Create a custom thrift protocol to ensure client/server compatibility #5398

DomGarguilo · 2025-03-11T20:06:46Z

Addresses #5390

DomGarguilo · 2025-03-11T20:08:26Z

Created this in draft since, for now, it only addresses the task outlined in the ticket:

create a custom protocol with the versioning information stored in a header and checks on the server side to validate it

I'm not sure if any of the other proposed tasks should be added here or as follow-on PRs.

keith-turner · 2025-03-11T23:29:52Z

core/src/main/java/org/apache/accumulo/core/rpc/AccumuloProtocolFactory.java

+  public static class AccumuloProtocol extends TCompactProtocol {
+
+    private static final int MAGIC_NUMBER = 0x41434355; // "ACCU" in ASCII
+    private static final byte PROTOCOL_VERSION = 1;


Should probably add a comment to AccumuloDataVersion.CURRENT_VERSION that references this and mentions that when changing CURRENT_VERSION may also need to change this.

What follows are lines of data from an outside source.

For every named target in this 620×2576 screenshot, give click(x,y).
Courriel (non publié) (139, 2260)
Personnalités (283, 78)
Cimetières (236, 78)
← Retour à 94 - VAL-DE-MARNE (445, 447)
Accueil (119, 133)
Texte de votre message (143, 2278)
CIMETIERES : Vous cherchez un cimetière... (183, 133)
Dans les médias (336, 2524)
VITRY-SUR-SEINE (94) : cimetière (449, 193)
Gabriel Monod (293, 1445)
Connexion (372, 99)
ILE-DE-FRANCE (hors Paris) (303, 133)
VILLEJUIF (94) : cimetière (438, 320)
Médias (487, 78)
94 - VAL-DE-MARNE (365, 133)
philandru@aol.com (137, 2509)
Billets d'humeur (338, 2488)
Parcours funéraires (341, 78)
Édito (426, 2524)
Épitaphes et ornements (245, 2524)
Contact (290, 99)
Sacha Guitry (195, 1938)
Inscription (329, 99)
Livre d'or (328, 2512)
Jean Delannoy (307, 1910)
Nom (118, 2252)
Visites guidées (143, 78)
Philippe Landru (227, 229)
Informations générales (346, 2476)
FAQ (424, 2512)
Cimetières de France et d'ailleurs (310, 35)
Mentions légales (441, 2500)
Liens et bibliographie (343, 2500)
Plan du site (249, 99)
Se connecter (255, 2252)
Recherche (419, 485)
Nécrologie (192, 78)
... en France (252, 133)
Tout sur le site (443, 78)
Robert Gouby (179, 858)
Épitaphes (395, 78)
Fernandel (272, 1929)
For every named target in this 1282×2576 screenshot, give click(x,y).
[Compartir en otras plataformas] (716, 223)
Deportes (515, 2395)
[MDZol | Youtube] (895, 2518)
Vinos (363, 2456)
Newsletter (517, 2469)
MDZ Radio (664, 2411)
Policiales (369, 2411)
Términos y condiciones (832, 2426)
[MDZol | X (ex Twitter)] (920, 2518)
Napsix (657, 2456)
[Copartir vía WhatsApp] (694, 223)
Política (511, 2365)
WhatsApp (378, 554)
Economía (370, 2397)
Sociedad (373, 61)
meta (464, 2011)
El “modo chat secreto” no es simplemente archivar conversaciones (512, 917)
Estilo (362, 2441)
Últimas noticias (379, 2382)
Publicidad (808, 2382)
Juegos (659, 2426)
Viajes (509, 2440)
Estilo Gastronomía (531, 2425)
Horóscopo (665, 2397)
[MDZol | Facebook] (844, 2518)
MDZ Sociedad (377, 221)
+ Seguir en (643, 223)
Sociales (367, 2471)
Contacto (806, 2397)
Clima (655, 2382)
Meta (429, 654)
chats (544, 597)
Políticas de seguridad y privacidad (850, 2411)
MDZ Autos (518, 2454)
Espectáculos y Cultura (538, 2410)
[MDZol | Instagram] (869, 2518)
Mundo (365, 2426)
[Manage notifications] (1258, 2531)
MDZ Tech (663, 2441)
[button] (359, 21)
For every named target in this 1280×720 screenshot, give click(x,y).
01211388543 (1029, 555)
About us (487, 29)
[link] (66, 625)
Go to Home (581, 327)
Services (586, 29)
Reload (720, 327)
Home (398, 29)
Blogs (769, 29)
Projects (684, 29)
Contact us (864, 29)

I was wondering about that... whether the protocol version should be independent, so we can version the serialization format of the protocol header.

We will probably want to include the AccumuloDataVersion.CURRENT_VERSION in the protocol header directly, though. We could also include the actual Accumulo release version in here, too (major.minor.patch; e.g. 4.0.0). I think to verify, we'd probably want to ensure the same major and same minor version, if we want to be even more restrictive than the data version. We really shouldn't have Accumulo servers or clients/servers talking across major.minor versions (different patch releases are okay, and is important for rolling upgrades).

I left it separate for now just in case we wanted to have multiple protocol versions able to talk to each other but am not sure about that.

The data version and protocol version definitely seem related but I'm not sure how closely tied we want to have those versions.

I think the protocol version can be independently numbered, not connected to the data version. I think it's sufficient to check the Accumulo version (Constants.VERSION) major.minor. We don't need to use the data version in here at all. The protocol version is the version of the RPC protocol... the data version is the version of the data persisted in ZK and HDFS... and the Accumulo version is the overall version of the software. Only the RPC protocol version and the Accumulo version are relevant here.

core/src/main/java/org/apache/accumulo/core/rpc/AccumuloProtocolFactory.java

ctubbsii

I'm not sure if we actually need to distinguish between client and server for the spans.

core/src/main/java/org/apache/accumulo/core/rpc/AccumuloProtocolFactory.java

DomGarguilo · 2025-03-17T20:57:30Z

Marking this as ready for review. I tried to address the following two suggestions from the ticket:

Primarily, create a custom protocol with the versioning information stored in a header and checks on the server side to validate it, then

Secondarily, simplify the thrift APIs by adding tracing info to the protocol header

There are a lot of changed files in this PR since I had to update the thrift code. There are also a lot of places where the only change is the removal of the TInfo object as the first param in a method call which was a trivial change. Hopefully that helps skip/skim over portions of the diff while reviewing.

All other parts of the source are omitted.